Ces chiffres coexistent avec un autre fait : 78% des organisations utilisent l'IA dans au moins une fonction (McKinsey, 2025). L'adoption est massive. L'impact, lui, ne suit pas. Il y a un paradoxe à expliquer.
seulement des dirigeants décrivent leur déploiement d'IA générative comme "mature" — malgré des investissements significatifs et une adoption généralisée. (McKinsey Global Survey, mars 2025)
La vraie raison : pas les outils, les workflows
McKinsey a analysé 25 attributs organisationnels pour identifier ce qui corrèle avec l'impact EBIT de l'IA générative. Le résultat est sans ambiguïté : le facteur le plus déterminant n'est ni le budget, ni le modèle choisi, ni l'équipe technique. C'est la refonte des workflows.
Les organisations qui ont fondamentalement repensé leurs processus autour des outils IA voient un impact mesurable. Celles qui ont adopté les outils sans revoir les workflows accumulent des abonnements — pas des résultats. Or, seulement 21% des organisations ont effectué cette refonte à ce jour. Les 79% restantes sont dans le deuxième camp.
Adopter un outil IA, c'est facile. Réorganiser les processus autour de lui, standardiser les usages, capitaliser les pratiques qui fonctionnent — c'est ce que la grande majorité des organisations n'a pas encore fait. Et c'est précisément ce qui sépare les 20% qui obtiennent un ROI des 80% qui n'en obtiennent pas.
Ce que font les 20% qui réussissent
Les organisations qui tirent une valeur réelle de l'IA partagent plusieurs caractéristiques. Elles ont un suivi de KPIs dédiés à l'IA — pas seulement un suivi d'usage, mais un suivi d'impact. Elles ont impliqué la direction dans la gouvernance : selon McKinsey, la supervision du CEO sur l'IA est l'un des attributs les plus corrélés à l'impact EBIT dans les grandes organisations.
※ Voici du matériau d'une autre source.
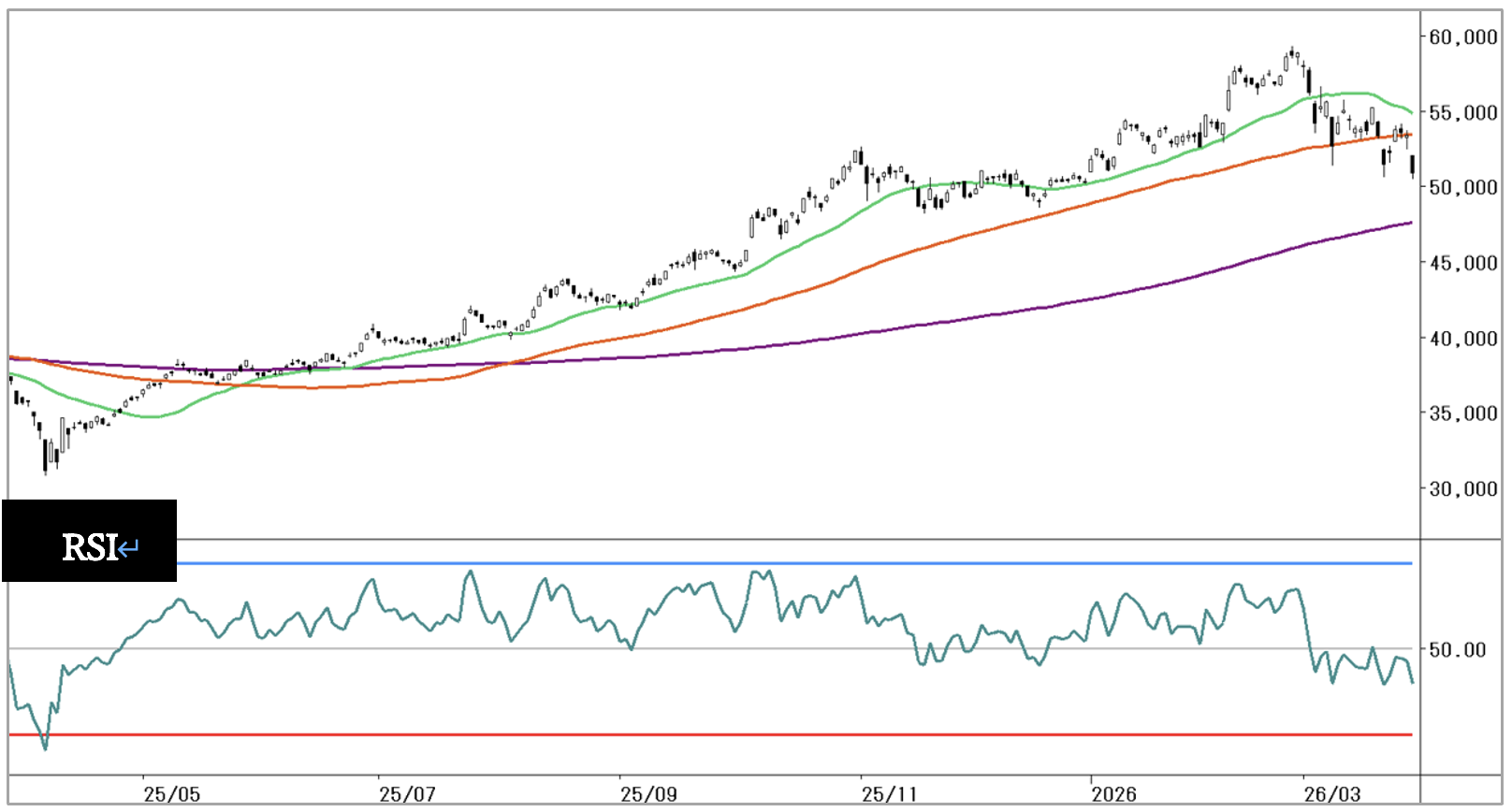Select the 40,000 price axis label
Image resolution: width=1512 pixels, height=812 pixels.
[1462, 339]
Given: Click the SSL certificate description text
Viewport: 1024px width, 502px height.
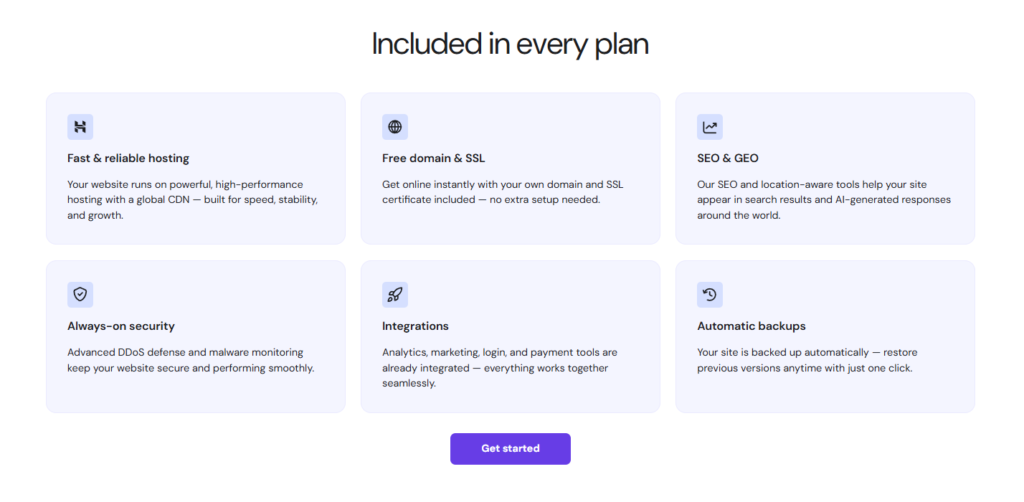Looking at the screenshot, I should 504,192.
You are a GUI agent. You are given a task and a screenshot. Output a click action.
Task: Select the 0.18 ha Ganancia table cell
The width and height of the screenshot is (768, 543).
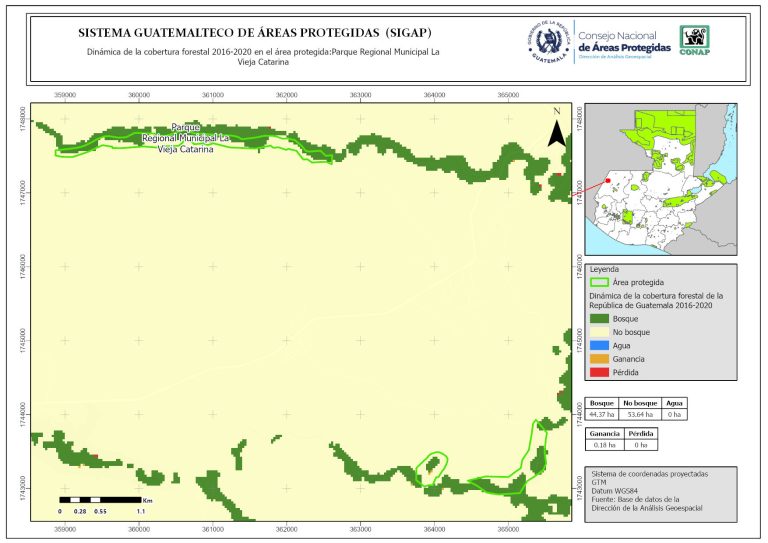[604, 447]
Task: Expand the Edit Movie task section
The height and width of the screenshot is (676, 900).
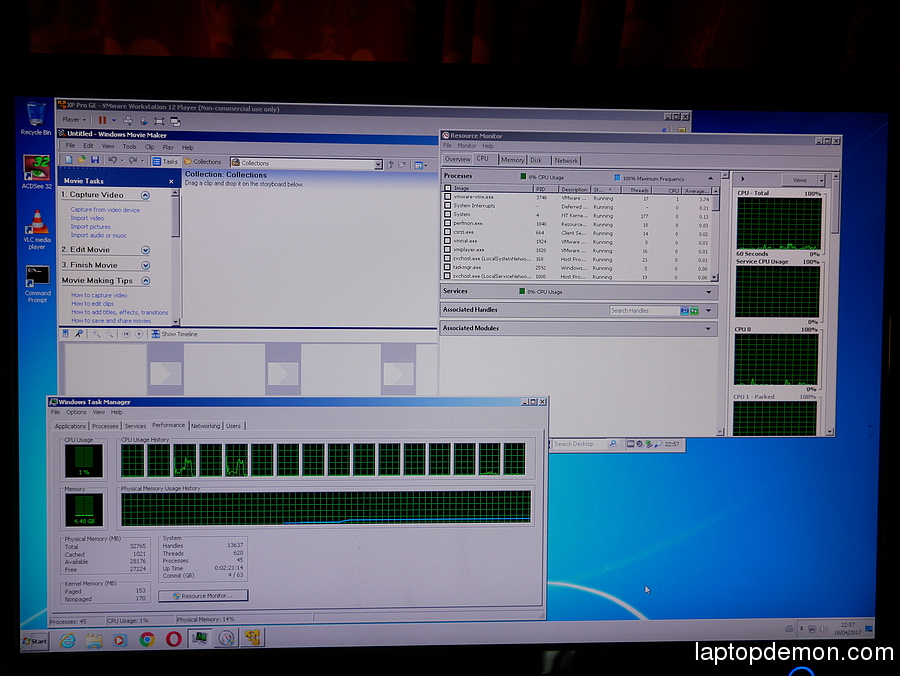Action: click(x=145, y=250)
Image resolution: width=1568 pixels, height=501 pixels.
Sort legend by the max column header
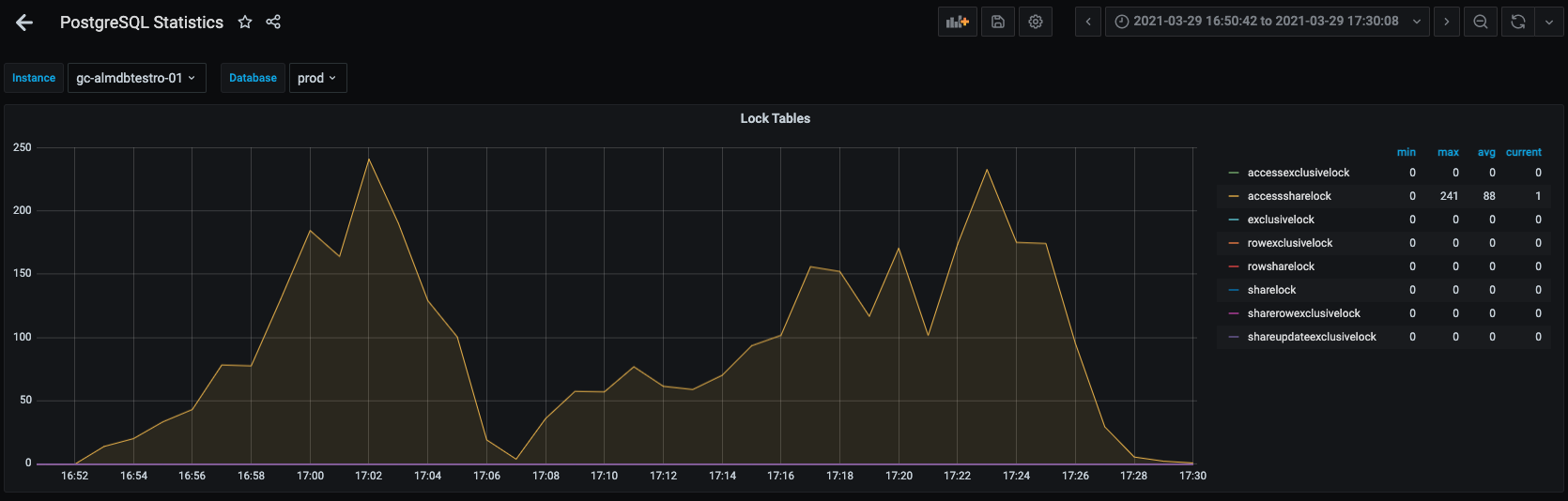[x=1448, y=152]
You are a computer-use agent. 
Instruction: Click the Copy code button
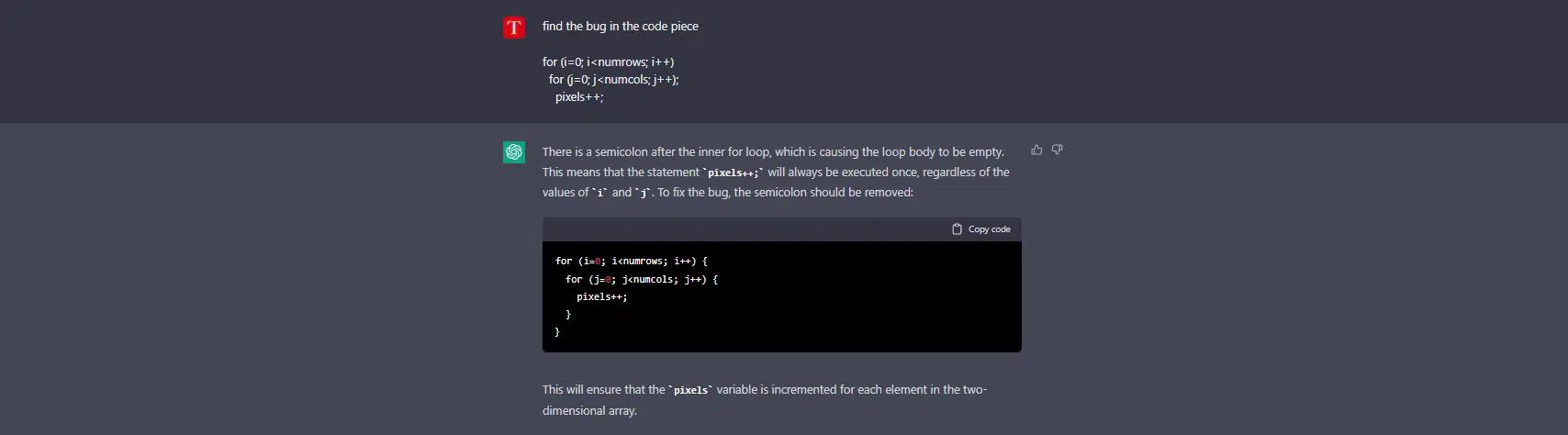(x=981, y=229)
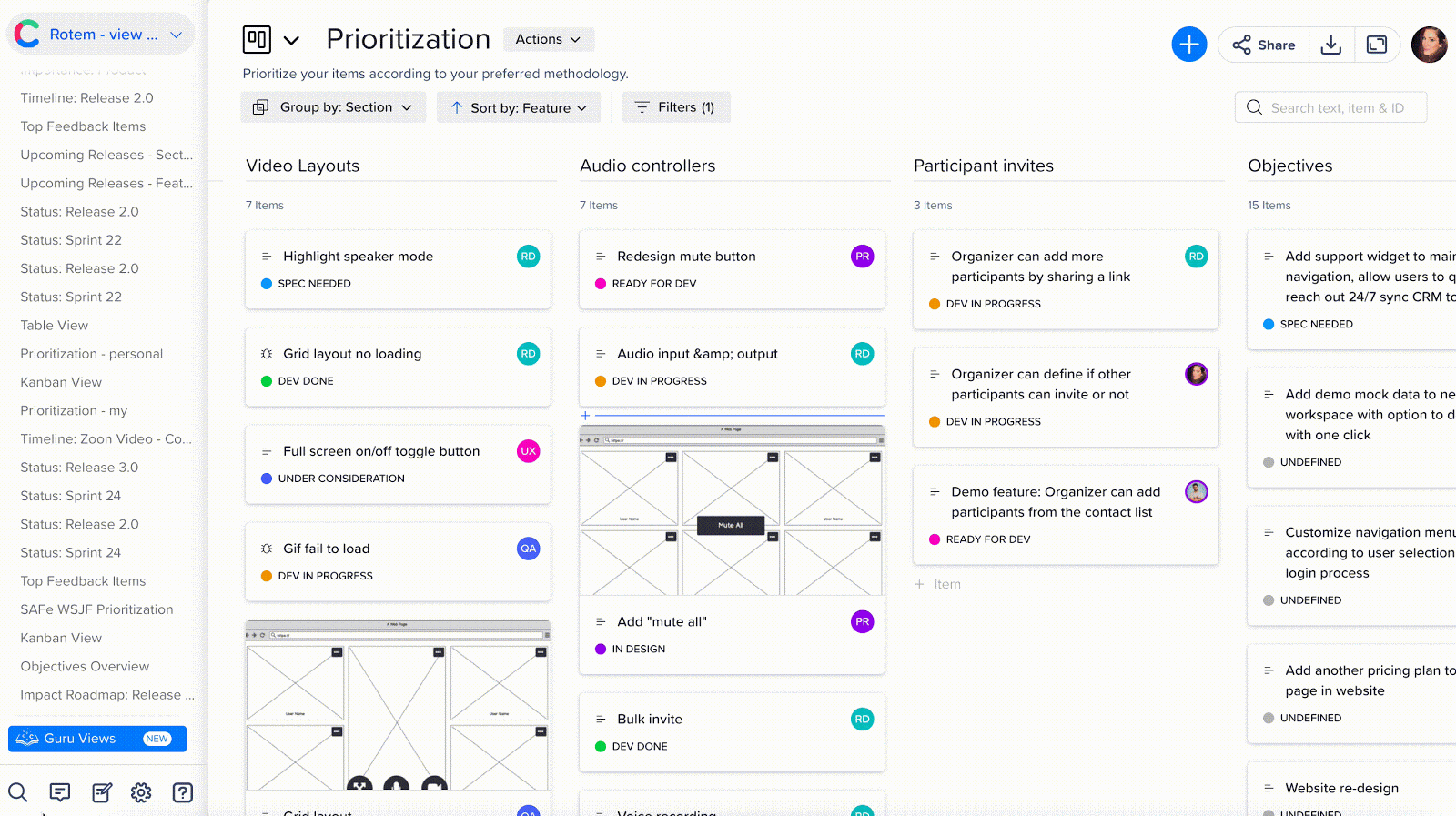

Et surtout, elles traitent les workflows IA comme des actifs organisationnels : documentés, versionnés, partagés.
Les 80% qui n'obtiennent pas de ROI
- Adoption individuelle, sans standardisation
- Chaque collaborateur ses propres prompts
- Pas de KPIs dédiés à l'IA
- Workflows inchangés autour des outils
- Gouvernance absente ou réactive
Les 20% qui obtiennent un ROI
- Workflows refondus autour de l'IA
- Prompts et méthodes centralisés
- KPIs d'impact mesurés régulièrement
- Direction impliquée dans la gouvernance
- Savoir IA traité comme actif collectif
Le lien avec le knowledge drain
Il y a un lien direct entre l'absence de ROI IA et le knowledge drain. Quand l'usage de l'IA reste individuel — chaque collaborateur avec ses propres prompts, ses propres méthodes, son propre compte — l'organisation ne capitalise pas. Elle dépend. Et à chaque départ, elle recommence de zéro.
Les prompts optimisés sur des semaines d'itération, les workflows IA affinés par les experts — tout cela reste dans des historiques personnels, hors de portée de l'organisation. Le ROI IA n'est pas seulement un problème de workflow. C'est aussi un problème de mémoire institutionnelle appliquée à l'IA. Voir le cas Marc pour un exemple concret, ou les six enjeux pour le cadre complet.
Ce que ça implique concrètement
Passer des 80% aux 20% qui obtiennent un ROI réel suppose quatre choses : une gouvernance des usages (qui utilise quoi, avec quelles données), une standardisation des workflows (les meilleures pratiques deviennent des standards partagés), une capitalisation des prompts et méthodes (ils restent dans l'organisation, pas dans les historiques personnels), et une indépendance vis-à-vis des modèles (pouvoir changer de fournisseur sans tout reconstruire).
La question n'est pas "quelle IA choisir". C'est "comment organiser l'entreprise autour de l'IA, de façon à ce que la valeur créée appartienne à l'organisation — pas aux individus qui l'ont créée, et pas au fournisseur qui héberge leur historique."